Зайдя в номер, он снял верхнюю одежду, аккуратно повесил ее в шкаф. Потом подошел к двери, открыл ее, повесил табличку «Не беспокоить», повернул ключ в замке. Минуты две постоял на середине комнаты, о чем-то раздумывая, потом достал бумажник и стал изучать его содержимое. Оно впечатляло – фунты, доллары, франки, лиры, початая пачка презервативов, а главное – «золотая карта» – железнодорожный билет, годный для проезда в любую точку Европы.
Стало быть, не набрехала старуха и можно хоть сейчас махнуть в путь-дорогу, да еще первым классом. Куда-нибудь подальше от шкур, мордобоя, пьяных выкриков, постылой суеты. Терять нечего, arrive ce qu'il pourra[2]. В путь, в путь…
На следующий день Граевский так и сделал. Уехал тихо, по-английски, хоть дело и происходило во Франции. Он всегда был легок на подъем.
Колеса размеренно стучали, вагон-ресторан покачивало. Белые астры в вазочке кивали в такт головками, роняли на скатерть лепестки, трогательно, печально и очень по-осеннему. За окном мелькали остовы деревьев, тянулось жухлое однообразие полей, проплывали оголившиеся, сразу поскучневшие сельские домики.
– Прошу. – С ловкостью двигаясь по проходу, официант принес заказ, поправил сбившиеся на сторону головки астр. – Бон аппети.
– Мерси, – хмуро отозвался Граевский, развернул на коленях салфетку и взялся за вилку и нож. Раковый суп, филей и рыба в белом соусе были хороши, но он ел без аппетита, только жадно пил яблочную водку, по-русски, не признавая рюмок, стаканами. Настроения не было – чертова погода, проклятая простуда, собачья жизнь. Впрочем, Бога гневить нечего. Деньги есть, диван в купе мягкий, железнодорожная колея не кончается. Вот только этот выматывающий душу ландшафт, однообразный стук колес, да сопливая распутица насморка.
Эх, занырнуть бы в русскую парную, поддать на каменку ядреным квасом, пройтись по телу березовым веничком. К чертовой матери французишек с их ваннами, биде, рукомойниками, душами.

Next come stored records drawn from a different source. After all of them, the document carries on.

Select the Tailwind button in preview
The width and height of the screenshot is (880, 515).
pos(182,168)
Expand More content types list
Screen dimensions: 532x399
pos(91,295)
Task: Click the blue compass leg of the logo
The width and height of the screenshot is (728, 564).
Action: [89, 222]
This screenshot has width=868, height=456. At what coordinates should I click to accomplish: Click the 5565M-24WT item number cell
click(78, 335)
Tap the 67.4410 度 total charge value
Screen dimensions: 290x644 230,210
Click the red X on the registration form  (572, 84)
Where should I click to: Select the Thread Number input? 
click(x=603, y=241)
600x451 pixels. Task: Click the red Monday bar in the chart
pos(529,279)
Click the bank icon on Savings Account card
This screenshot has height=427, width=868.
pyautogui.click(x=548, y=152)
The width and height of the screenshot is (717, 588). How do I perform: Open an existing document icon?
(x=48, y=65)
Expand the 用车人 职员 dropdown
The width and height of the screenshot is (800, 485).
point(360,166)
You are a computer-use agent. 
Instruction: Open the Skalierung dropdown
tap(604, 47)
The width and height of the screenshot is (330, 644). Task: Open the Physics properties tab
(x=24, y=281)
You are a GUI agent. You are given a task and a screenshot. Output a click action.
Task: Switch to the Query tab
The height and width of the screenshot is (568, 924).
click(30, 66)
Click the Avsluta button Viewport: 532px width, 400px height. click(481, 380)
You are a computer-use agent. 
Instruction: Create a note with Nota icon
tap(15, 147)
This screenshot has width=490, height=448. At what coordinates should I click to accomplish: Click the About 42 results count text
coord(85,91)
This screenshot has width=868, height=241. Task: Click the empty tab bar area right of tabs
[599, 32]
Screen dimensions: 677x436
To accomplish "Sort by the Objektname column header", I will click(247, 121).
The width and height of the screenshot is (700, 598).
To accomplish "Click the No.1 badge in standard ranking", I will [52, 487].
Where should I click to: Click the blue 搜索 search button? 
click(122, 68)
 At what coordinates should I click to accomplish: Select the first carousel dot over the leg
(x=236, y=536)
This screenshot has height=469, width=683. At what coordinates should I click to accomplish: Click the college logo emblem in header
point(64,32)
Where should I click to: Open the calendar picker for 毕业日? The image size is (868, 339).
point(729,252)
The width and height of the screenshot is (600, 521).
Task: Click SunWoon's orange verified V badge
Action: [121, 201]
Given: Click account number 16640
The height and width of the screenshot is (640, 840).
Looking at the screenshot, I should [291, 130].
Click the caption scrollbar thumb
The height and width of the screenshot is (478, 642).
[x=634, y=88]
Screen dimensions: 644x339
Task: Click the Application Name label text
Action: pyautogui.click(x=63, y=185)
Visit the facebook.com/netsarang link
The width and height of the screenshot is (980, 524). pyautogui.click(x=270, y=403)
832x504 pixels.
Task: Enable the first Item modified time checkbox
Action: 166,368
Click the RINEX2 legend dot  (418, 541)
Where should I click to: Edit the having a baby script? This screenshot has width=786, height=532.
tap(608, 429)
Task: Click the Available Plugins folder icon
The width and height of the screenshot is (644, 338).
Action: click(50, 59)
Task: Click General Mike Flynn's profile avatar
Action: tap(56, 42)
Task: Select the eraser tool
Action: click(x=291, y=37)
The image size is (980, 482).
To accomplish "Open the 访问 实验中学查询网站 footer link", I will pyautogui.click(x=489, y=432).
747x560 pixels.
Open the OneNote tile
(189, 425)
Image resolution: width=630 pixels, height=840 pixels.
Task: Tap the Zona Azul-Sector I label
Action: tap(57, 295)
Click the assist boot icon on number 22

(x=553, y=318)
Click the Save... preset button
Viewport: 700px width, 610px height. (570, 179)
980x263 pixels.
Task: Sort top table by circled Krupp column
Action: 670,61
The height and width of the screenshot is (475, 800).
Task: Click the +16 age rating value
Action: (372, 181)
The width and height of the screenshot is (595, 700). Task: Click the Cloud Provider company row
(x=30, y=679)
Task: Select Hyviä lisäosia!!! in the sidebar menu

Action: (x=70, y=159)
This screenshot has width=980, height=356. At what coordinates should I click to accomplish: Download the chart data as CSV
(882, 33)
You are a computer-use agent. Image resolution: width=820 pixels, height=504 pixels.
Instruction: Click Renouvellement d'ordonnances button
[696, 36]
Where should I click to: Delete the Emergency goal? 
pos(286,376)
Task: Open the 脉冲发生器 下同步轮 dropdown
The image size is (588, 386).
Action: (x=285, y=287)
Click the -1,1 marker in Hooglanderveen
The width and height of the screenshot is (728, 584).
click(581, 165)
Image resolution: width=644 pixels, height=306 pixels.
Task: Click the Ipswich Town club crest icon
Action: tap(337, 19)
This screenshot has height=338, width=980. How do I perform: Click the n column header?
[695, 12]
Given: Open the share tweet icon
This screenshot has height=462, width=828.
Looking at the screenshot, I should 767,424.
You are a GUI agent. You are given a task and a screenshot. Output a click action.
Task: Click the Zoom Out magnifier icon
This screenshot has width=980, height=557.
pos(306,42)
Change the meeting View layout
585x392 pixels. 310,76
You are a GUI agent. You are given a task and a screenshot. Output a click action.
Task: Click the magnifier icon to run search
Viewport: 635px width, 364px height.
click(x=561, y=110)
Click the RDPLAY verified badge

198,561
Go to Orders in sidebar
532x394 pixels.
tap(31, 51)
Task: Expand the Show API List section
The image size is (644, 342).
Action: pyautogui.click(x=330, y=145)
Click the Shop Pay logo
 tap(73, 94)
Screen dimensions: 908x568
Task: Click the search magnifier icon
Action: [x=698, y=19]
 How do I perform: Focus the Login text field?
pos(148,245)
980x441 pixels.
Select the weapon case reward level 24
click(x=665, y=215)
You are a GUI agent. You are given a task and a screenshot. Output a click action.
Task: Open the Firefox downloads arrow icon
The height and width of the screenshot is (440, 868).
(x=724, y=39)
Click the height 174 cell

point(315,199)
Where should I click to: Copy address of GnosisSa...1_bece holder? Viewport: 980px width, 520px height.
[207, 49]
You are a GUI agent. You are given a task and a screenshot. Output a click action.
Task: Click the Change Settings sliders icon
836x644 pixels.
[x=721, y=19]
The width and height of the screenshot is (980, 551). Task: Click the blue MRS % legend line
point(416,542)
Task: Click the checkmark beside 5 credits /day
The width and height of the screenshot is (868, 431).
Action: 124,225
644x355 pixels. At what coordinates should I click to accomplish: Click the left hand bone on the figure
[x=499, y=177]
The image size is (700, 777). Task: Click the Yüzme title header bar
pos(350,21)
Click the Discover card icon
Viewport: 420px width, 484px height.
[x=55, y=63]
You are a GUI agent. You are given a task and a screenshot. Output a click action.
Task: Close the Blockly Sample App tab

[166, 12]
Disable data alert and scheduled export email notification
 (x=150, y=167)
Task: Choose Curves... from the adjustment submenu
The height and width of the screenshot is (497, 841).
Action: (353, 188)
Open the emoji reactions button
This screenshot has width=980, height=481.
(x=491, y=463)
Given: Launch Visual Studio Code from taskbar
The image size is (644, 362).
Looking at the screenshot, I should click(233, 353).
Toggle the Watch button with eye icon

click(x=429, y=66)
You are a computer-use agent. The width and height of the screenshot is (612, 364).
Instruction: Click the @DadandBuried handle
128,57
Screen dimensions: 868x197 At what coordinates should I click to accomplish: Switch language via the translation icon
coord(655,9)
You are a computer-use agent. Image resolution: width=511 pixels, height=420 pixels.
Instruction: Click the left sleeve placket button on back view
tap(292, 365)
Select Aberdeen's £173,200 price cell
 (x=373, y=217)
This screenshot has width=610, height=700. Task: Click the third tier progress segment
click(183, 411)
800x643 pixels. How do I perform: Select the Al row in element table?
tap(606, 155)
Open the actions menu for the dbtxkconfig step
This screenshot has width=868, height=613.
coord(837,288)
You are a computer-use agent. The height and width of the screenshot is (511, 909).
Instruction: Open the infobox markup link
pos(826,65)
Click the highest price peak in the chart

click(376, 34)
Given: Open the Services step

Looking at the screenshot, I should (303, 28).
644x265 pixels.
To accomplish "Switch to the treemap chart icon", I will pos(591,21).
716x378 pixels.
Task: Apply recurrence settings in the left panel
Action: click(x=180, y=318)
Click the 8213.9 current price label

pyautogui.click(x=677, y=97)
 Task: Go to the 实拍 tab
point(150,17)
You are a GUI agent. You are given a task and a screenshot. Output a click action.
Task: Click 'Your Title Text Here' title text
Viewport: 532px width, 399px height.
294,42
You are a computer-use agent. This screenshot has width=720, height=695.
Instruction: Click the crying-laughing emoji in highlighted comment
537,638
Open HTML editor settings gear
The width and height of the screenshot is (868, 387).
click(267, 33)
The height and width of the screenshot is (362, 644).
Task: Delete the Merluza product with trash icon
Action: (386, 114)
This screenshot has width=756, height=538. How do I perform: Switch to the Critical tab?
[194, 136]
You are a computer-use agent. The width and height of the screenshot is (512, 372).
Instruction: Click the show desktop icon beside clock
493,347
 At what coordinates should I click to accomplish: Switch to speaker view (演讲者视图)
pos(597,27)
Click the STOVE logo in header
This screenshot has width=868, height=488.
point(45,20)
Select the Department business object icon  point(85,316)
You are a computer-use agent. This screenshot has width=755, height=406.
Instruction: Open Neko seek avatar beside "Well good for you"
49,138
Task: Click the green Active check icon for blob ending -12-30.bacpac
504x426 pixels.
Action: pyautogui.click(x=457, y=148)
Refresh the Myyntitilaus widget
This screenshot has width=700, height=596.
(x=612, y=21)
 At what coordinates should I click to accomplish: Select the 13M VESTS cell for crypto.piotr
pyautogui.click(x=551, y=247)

То ли по причине начинающегося гриппа, то ли из-за душевной хмари, но набрался Граевский основательно – отмахнулся от десерта, дал на чай официанту десять франков и, пошатываясь, на неверных ногах отправился к себе. С третьего захода отыскал купе, плюхнулся на диван, чувствуя, что засыпает, вызвонил проводника.
– Чаю, и самого крепкого!
Господи, а за окном-то все одно и то же – жухлая трава, росчерки дождя, мокрые скелеты деревьев. Каштаны, каштаны, каштаны, за ногу их мать. Хоть бы березка одна или елка какая. Палка. Точеная. Елки-палки, лес густой, ходит Ванька холостой, когда Ванька женится, куда Варька денется… Варька, Варя, Варвара. Изменилась, наверное, постарела…
Когда проводник пришел с чаем, Граевский уже спал, сидя, привалившись к бархатной обивке. Что делает болезнь с человеком!
Проснулся он от ощущения покоя. За окном светилась вывеска над зданием вокзала – «Монтобан», на перроне шла погрузочная суета, пассажиры покуривали, прощались с провожающими. Дело, похоже, близилось к отправлению.
«Однако ж, и поспал я. – Граевский потянулся, встал, зевая, глянул на часы и сразу же убрал их с убитым видом. – Проклятый кальвадос, бьет как кувалдой. Не хватало мне еще похмелья к простуде».
Голова и в самом деле была тяжелой, знобило. Хотелось пить, но чай давно остыл, превратился в горькую холодную бурду, совершенно неудобоваримую. Граевский стукнул подстаканником о стол, мрачно закурил, вспомнив что-то, глянул в расписание.
– Монтобан, Монтобан, дери его черти. Ну да, до Брив-ля-Гайарда остановки не будет. Ну, вот и хорошо, высплюсь, как следует.
В это время дверь открылась, и в купе вошел плотный, примерно одного с Граевским роста рыжеватый господин в шляпе. Усы его были подстрижены по последней моде, треугольником.
– Пардон, месье, это шестое? – Не дожидаясь ответа, он убрал себе под ноги длинный, похожий на таксу саквояж, аккуратно снял мокрый коверкот и вытер носовым платком лицо. – Сегодня адская погодка!